What you should do: Copy out each line of the entries where the word "panel" is present.

Data under study:
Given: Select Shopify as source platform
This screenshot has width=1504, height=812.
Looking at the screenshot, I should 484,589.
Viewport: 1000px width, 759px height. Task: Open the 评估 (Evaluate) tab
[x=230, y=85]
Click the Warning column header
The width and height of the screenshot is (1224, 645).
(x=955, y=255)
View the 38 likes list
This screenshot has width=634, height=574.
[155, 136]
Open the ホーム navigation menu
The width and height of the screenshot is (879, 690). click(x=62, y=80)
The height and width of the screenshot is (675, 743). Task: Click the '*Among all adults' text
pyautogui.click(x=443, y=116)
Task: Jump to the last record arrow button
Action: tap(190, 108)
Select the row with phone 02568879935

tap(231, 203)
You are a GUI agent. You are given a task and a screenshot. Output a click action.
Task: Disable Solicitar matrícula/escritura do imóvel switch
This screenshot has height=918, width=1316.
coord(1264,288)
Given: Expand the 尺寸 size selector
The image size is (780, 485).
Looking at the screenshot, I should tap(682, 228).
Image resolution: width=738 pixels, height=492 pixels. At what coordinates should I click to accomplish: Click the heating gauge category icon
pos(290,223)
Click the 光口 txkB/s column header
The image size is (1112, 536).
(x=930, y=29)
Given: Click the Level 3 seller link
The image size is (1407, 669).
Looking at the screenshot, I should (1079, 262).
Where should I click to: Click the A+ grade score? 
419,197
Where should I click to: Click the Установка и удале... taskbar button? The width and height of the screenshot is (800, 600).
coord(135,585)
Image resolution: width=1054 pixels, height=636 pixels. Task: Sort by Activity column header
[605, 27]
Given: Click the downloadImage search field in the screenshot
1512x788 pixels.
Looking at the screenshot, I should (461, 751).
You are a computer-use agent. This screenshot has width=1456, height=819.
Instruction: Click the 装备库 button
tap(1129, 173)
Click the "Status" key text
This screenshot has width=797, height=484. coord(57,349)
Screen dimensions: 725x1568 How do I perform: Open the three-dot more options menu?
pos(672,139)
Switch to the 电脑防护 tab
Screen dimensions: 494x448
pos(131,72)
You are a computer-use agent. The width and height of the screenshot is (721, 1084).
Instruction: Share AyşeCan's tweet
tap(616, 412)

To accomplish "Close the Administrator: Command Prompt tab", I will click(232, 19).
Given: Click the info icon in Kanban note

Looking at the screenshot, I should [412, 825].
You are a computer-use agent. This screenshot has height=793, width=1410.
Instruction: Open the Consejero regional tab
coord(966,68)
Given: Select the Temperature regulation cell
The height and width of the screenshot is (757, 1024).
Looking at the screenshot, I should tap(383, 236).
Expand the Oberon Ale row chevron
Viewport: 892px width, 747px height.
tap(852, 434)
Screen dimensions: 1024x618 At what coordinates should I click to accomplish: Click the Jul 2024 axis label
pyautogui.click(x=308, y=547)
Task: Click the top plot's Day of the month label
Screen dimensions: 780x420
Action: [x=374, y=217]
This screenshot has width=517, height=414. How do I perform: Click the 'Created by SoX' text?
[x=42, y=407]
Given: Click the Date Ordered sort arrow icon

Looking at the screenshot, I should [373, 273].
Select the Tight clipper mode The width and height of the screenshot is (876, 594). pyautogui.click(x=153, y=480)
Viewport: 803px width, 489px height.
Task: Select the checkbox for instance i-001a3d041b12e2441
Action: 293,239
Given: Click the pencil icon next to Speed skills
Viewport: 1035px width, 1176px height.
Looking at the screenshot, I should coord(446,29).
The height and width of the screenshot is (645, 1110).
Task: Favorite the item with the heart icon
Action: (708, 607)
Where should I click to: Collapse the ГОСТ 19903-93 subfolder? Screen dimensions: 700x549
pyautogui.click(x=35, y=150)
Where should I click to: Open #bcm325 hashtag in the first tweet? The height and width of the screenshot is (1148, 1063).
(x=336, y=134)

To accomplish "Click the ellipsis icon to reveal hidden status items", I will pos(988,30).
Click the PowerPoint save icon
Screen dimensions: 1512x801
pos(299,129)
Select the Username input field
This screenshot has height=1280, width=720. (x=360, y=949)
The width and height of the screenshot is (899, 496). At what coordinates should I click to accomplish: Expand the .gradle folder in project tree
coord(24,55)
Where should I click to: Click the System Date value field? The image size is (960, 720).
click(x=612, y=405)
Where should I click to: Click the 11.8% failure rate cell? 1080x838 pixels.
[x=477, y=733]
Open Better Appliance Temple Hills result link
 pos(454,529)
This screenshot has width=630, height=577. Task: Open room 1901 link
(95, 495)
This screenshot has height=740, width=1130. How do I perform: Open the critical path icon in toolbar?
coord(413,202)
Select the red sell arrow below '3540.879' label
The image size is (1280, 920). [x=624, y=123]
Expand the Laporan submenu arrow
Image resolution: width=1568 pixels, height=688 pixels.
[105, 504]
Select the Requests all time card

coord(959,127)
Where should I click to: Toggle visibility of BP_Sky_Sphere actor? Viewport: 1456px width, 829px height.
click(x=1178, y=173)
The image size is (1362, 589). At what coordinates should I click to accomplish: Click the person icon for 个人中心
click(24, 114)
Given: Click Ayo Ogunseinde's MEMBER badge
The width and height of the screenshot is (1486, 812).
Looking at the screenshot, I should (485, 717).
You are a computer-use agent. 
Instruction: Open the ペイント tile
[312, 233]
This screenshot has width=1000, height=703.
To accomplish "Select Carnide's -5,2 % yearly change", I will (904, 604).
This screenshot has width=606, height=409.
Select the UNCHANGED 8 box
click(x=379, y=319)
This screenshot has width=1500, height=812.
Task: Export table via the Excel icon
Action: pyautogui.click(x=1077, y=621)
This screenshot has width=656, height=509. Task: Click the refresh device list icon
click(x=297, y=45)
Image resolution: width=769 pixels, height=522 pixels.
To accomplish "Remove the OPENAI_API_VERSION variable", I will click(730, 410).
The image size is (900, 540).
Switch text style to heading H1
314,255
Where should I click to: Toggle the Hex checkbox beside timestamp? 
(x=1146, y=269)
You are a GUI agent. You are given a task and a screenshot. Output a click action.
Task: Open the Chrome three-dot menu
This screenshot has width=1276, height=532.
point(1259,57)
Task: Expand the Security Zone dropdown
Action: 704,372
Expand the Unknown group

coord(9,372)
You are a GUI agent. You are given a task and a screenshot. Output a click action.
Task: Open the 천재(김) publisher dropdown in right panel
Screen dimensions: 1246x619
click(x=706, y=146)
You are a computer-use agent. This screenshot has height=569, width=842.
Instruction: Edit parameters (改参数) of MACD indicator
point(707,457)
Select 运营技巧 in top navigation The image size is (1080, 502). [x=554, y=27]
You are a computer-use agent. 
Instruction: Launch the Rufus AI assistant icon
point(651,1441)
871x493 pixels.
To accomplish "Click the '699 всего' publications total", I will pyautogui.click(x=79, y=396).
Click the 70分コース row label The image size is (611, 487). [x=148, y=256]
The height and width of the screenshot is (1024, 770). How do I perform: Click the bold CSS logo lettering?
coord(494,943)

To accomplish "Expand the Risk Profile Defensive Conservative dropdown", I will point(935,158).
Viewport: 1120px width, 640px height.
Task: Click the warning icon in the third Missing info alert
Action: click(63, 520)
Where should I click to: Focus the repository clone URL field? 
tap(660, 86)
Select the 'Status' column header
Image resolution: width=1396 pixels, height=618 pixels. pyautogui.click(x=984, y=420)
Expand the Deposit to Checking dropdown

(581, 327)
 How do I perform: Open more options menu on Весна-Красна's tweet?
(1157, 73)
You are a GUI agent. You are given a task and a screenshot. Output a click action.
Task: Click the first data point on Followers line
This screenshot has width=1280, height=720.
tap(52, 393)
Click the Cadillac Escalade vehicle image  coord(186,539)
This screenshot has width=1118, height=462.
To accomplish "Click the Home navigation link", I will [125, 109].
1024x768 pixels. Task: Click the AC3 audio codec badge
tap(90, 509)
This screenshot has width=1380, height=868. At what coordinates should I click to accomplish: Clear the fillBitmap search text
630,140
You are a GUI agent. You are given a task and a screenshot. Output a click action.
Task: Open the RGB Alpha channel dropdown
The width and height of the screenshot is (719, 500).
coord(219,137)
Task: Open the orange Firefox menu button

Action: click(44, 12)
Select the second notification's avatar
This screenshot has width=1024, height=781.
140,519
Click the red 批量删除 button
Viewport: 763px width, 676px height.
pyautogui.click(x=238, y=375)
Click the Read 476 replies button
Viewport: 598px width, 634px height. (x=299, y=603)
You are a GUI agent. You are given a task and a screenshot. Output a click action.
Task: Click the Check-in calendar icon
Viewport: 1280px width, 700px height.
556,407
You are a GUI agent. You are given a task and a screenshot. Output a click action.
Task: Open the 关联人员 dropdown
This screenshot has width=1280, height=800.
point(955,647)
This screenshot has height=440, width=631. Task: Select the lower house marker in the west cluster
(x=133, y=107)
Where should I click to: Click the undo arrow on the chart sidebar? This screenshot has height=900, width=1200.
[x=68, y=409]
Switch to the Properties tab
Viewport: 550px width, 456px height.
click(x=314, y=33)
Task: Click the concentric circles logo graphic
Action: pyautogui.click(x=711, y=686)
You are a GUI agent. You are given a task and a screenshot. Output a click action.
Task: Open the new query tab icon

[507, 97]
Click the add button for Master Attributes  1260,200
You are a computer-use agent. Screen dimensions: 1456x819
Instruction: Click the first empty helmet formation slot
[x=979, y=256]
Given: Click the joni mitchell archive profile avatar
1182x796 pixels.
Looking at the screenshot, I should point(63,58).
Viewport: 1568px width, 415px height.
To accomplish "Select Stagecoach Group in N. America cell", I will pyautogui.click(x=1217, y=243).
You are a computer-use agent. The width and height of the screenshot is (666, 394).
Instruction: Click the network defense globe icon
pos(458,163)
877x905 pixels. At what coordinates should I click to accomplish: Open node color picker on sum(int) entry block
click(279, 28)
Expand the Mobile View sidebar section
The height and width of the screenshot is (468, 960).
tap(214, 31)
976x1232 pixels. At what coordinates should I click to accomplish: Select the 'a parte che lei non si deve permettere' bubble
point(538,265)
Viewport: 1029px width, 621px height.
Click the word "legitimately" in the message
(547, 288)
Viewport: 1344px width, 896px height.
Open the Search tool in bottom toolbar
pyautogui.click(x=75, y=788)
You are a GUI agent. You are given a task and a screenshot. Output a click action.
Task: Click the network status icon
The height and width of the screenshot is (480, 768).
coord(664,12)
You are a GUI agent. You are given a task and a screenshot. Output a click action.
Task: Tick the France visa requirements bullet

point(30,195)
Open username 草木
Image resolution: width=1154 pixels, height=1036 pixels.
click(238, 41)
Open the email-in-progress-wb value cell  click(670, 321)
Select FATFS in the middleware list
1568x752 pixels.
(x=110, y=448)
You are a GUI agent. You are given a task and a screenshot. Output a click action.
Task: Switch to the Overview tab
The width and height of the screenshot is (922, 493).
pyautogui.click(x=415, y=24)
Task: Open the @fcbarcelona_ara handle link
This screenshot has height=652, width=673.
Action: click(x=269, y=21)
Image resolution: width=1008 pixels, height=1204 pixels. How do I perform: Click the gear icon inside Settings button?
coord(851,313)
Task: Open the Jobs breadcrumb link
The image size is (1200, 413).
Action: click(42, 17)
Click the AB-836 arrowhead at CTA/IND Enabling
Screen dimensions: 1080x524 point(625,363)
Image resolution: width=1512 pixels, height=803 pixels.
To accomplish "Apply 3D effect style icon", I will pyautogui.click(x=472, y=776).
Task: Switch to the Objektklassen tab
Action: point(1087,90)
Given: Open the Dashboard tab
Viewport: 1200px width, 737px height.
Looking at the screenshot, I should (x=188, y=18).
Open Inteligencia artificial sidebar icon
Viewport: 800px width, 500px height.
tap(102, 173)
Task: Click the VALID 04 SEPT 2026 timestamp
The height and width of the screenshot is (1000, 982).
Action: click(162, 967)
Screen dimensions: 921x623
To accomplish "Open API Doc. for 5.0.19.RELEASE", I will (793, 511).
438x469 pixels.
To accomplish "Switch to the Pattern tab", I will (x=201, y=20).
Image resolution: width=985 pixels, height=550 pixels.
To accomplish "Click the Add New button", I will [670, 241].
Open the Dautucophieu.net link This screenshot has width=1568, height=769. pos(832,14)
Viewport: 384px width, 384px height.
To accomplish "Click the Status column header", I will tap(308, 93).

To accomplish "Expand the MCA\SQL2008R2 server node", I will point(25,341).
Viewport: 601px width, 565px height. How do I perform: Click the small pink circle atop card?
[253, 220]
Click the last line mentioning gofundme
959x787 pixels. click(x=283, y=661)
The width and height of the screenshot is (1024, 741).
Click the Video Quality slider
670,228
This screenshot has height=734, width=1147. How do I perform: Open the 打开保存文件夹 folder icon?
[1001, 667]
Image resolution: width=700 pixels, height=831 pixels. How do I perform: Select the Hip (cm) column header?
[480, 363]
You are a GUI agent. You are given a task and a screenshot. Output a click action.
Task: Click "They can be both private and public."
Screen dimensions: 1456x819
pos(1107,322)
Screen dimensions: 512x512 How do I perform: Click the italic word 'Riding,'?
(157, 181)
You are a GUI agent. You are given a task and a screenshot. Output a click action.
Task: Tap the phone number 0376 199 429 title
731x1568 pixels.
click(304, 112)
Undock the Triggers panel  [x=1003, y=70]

Output below:
Task: Open the 천재(김) publisher dropdown in right panel
Undock the Triggers panel  [x=1003, y=70]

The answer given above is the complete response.